Cole v. Cole

91 A.2d 819, 117 Vt. 354, 1952 Vt. LEXIS 146
CourtSupreme Court of Vermont
DecidedOctober 7, 1952
Docket829
StatusPublished
Cited by13 cases

This text of 91 A.2d 819 (Cole v. Cole) is published on Counsel Stack Legal Research, covering Supreme Court of Vermont primary law. Counsel Stack provides free access to over 12 million legal documents including statutes, case law, regulations, and constitutions.

Bluebook
Cole v. Cole, 91 A.2d 819, 117 Vt. 354, 1952 Vt. LEXIS 146 (Vt. 1952).

Opinion

Cushing, J.

This matter comes to this Court before final judgment. It arises from the trial court’s findings on the hearing of libelee’s petition for contempt and orders in respect to certain real and personal property. The findings show the following material facts:

On April 29,1946, Lawrence G. Cole obtained title by warranty deed to the major portion of the property in question in the Town of Corinth and on March 29, 1947, he obtained title to a small parcel of approximately one-fourth acre adjoining. These premises were not then in a state of active operation as a farm but did have on them a substantial and pleasant house and other buildings and were attractively surrounded by 270 acres of land, a good portion of which was wooded.

On October 2,1947, Lawrence G. Cole and Valma E. Cole were married, and following the marriage they went to live on the prem *357 ises in Corinth. They made this their home, lived there and furnished the house with various articles of furniture and furnishings which they acquired.

In January, 1949, Lawrence and Valma went to Providence, R. I., in order to get away from the winter and for Valma to study music. Much of her clothes and many of her personal effects, as well as all of the furniture and furnishings, remained in the house. In Providence the Coles lived at the residence of Mr. Cole’s aunt.

During the winter, at the request of Mr. Cole’s aunt, Valma looked after a friend of the family, an elderly doctor who was ill. In this Lawrence assisted. In May 1949 he returned to Corinth leaving Valma in Providence to look after the doctor. Sometime in June she visited Corinth for about ten days, returning to Providence where she remained until after the doctor’s death in September.

October 31, 1949, Valma left Providence to join her husband in Corinth. He failed to meet her as agreed, she went to the home, found that he was not there and awaited his arrival four days. She found signs that some other woman had been occupying the home.

When Mr. Cole arrived he told Valma that he had to be away for two weeks more; in the meantime if she would return to Providence he would bring her back to Corinth at the end of that time.
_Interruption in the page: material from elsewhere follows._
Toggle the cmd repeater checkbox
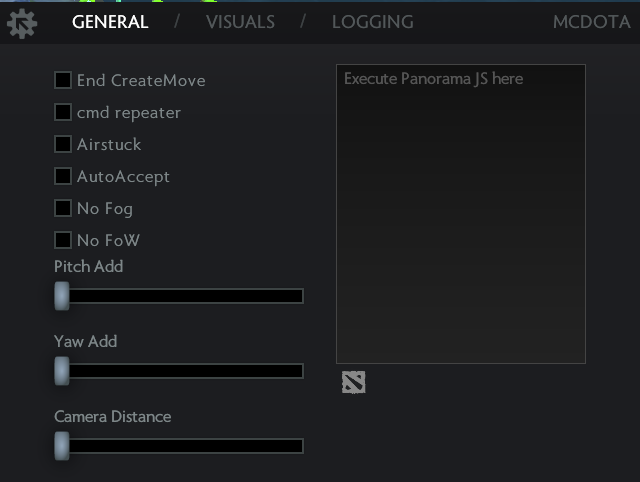The height and width of the screenshot is (482, 640). (63, 112)
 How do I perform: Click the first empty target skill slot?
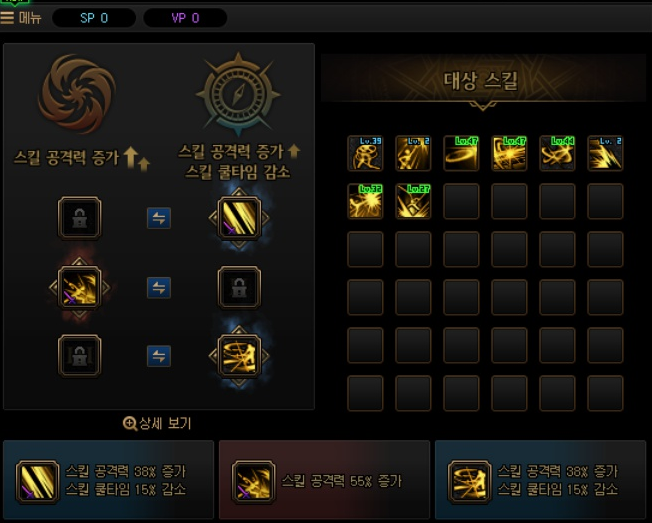point(461,201)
She left for Providence but Cole never brought her back; instead he instituted divorce proceedings.

The libel of Lawrence Cole was dated July 6,1950 and docketed July 8. On July 31, Valma’s answer and petition for alimony, together with order for notice and a temporary injunction was served on Cole.

The record shows that Valma’s answer and petition alleges that the libellant is possessed of certain personal property together with “the homestead farm in the Town of Corinth, County of Orange and State of Vermont, together with household furniture, farm tools and equipment, etc.” She has a prayer for temporary alimony pending the suit and permanent alimony in the event a divorce is granted to Lawrence Cole and further prays “that the libellant be enjoined from selling or mortgaging, or giving away, or otherwise disposing of or encumbering the property.” On August 8, after hearing, at which Cole was not present, a further injunction and order was issued which was served on libellant’s attorney.

In a booklet put out by the Vermont Development Commission in 1950 entitled “Vermont Farms and Summer Homes for Sale” *358 Cole had advertised the property in Corinth for sale. James Parsons and Margaret, his wife, came to Vermont looking for a country home, they saw the property in the latter part of July, liked the place and decided to buy it.

Previous to the viewing of the premises by the Parsons, Cole had given a deed of the property to one Edward P. Perdue. He, being unable to raise the purchase price, reconveyed to Cole on August 10, 1950, who, on the same day, conveyed the property to Mr. and Mrs. Parsons. The draftsman who prepared the deed did not mention homestead rights or inquire of the parties if Mr. Cole had a wife. The consideration for the real and personal property conveyed to the Parsons was $5,221.00.

The Parsons received the key to the premises and went into possession on August 10, 1950. Some time in November Mr. Parsons learned that Mr. Cole had a wife. About January 13, 1951 Mr. Parsons first came in direct communication with Mrs. Cole by telegraph and then by telephone. Mrs. Cole raised the question of her rights in the property but made no specific claim. In the latter part of January Mr. Parsons took up the matter with Attorney Finn and learned of the pending divorce between Mr. and Mrs. Cole.

On May 19,1951, the Parsons went into occupancy, since which time they have gone forward improving and developing the premises.

After the Parsons had decided to purchase the property, they obtained from the town clerk a statement of title. None of the injunction orders in the Cole divorce case had ever been recorded in the town clerk’s office.

The Parsons bought in good faith without any knowledge that Cole was a married man, that he and his wife were having difficulties which had culminated in divorce proceedings or that there were any outstanding homestead rights.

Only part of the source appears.